Film Critic Cassandra Fong finds Sinners to be a simmering and luscious piece of modern cinema
Ryan Coogler’s Sinners has arrived like a thunderclap over the film world—a slow-burn epic cloaked in blood, blues, and brilliance. With this latest outing, Coogler doesn’t just direct a movie—he resurrects a time, a place, and a legacy, using horror not as spectacle, but as a mirror. Sinners isn’t simply a film you watch. It’s one you experience, feel, and eventually carry with you, long after the cinema lights rise.
Set against the humid backdrop of 1930s Mississippi Delta, Sinners casts Michael B. Jordan in a riveting dual role that feels like something out of film myth. As twin brothers Smoke and Stack, Jordan slips effortlessly between fire and restraint. It’s a performance that hums with tension and slow-simmering anguish, hinting at Oscar buzz that may already be gaining heat behind closed studio doors.
“Sinners isn’t simply a film you watch. It’s one you experience
Visually, Sinners is one of the most arresting films of the year. Shot in IMAX 65mm and Ultra Panavision 70, every frame looks like a living painting soaked in Southern humidity. Coogler’s lens loves the land—it captures the cracked wood of old juke joints, the fog-laced bayous, the sweat of survival, and the ghosts that haunt all three. This is a director not just honoring his own Southern roots but sanctifying them. And if the film’s visuals give it soul, its music gives it blood.
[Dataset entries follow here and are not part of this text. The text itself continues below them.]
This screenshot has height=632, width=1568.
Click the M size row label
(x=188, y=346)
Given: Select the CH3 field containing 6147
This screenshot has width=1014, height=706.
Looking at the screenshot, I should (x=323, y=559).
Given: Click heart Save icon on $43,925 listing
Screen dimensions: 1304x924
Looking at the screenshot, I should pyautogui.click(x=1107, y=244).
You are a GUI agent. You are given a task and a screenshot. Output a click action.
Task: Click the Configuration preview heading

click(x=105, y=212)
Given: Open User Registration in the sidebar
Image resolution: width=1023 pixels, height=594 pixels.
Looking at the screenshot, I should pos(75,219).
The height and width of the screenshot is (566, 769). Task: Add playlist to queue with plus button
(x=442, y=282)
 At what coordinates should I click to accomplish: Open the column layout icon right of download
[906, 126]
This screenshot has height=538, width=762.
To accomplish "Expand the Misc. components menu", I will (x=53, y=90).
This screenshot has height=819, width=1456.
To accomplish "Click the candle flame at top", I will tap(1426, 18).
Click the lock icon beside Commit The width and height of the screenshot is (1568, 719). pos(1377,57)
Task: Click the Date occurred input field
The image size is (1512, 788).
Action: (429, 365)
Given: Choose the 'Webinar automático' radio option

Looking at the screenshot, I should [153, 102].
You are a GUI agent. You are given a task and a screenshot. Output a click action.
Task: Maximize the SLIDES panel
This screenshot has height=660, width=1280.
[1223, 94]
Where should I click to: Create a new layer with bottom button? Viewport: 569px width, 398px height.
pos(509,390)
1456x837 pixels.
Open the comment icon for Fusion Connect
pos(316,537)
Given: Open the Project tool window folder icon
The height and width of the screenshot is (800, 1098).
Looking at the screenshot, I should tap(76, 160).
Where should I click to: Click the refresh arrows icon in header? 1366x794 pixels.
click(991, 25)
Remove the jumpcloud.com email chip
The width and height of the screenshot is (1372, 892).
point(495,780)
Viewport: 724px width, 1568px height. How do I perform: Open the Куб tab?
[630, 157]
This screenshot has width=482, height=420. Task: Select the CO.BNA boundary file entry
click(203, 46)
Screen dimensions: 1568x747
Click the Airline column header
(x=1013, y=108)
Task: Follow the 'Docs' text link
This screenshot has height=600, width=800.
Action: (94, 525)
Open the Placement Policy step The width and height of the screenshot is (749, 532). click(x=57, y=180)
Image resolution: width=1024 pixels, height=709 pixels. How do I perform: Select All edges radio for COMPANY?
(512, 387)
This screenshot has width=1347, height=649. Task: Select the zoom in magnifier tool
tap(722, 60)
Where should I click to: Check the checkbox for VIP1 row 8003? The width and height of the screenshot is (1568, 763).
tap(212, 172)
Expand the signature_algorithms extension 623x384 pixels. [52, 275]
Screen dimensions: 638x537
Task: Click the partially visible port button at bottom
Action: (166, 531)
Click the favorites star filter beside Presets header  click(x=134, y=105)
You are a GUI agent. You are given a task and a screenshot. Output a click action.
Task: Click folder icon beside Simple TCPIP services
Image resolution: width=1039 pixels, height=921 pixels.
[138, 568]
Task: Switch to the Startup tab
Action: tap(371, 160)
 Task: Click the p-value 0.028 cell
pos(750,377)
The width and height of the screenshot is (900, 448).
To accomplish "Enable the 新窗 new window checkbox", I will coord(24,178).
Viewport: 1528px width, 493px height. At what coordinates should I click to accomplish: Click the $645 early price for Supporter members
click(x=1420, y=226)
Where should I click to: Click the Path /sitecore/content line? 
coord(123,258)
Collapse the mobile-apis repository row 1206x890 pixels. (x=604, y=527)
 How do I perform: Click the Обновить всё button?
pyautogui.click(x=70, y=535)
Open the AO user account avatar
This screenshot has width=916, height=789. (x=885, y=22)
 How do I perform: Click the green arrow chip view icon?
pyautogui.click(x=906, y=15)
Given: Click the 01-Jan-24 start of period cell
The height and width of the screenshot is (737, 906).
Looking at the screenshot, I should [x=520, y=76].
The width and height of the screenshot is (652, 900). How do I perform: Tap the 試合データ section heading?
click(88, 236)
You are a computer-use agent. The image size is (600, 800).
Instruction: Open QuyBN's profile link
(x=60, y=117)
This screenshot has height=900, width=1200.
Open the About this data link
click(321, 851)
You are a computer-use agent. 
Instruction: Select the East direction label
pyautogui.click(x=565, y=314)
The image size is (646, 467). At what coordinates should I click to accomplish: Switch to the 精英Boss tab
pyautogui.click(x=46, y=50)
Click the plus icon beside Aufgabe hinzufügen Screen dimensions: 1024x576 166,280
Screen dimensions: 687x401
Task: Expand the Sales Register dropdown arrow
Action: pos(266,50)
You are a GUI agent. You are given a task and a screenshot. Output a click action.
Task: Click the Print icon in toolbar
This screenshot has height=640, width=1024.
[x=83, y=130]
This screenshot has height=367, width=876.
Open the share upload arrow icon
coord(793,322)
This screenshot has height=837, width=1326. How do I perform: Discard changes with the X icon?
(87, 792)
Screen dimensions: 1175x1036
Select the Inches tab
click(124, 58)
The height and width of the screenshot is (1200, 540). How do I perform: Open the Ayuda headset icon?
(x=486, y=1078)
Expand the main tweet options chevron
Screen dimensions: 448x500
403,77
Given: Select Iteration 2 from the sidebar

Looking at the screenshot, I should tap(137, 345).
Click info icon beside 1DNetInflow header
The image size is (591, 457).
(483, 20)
Ludwig Göransson’s score, laced with howls of harmonica and thundering bass lines, creates an atmosphere both ancient and alive. The soundtrack, already charting online, is more than a backdrop—it’s a second script. From the guttural cries of Brittany Howard to the smoky vocals of Rod Wave and Buddy Guy, Sinners brings the Delta blues roaring into modern myth. There are scenes where the music seems to possess the characters, bleeding through their fingertips, their eyes, their wounds.
“It’s no surprise that critics and fans alike have fallen under Sinners’ hypnotic spell
It’s no surprise that critics and fans alike have fallen under Sinners’ hypnotic spell. Rotten Tomatoes shows a towering 97% score, with Metacritic not far behind. What’s more telling, perhaps, is the reaction in theaters—audiences sitting in hushed silence, even after the credits roll. On PostTrak, the film boasts a 92% approval rating, and CinemaScore gave it the elusive “A,” a mark no horror film has touched in decades.
And yes, while vampires stalk its shadowy corners, Sinners has no interest in fang-and-cloak clichés. Instead, it weaponises the myth of the vampire as metaphor—an eerie, poetic commentary on cultural exploitation, generational trauma, and the cost of survival in a world that feeds on Black talent but rarely sees the soul behind it. It’s horror, yes—but horror of a much more intimate and insidious variety.
Coogler has crafted a film that flirts with the genre but dances beyond its borders. At moments, Sinners feels like a Southern Gothic fever dream. At others, a searing period drama. At its best, it is something rarer—a supernatural elegy for a culture too often buried before it’s ever heard. This is cinema that bites, bleeds, and—most crucially—burns.
Verdict
One thing is certain: Sinners will not be forgotten. It has staked its place not just in the 2025 awards conversation, but in the cultural consciousness. Whatever comes next for Coogler, for Jordan, and for the genre itself, this film will be the haunting benchmark. A sinner’s tale, perhaps—but told with the hand of a master.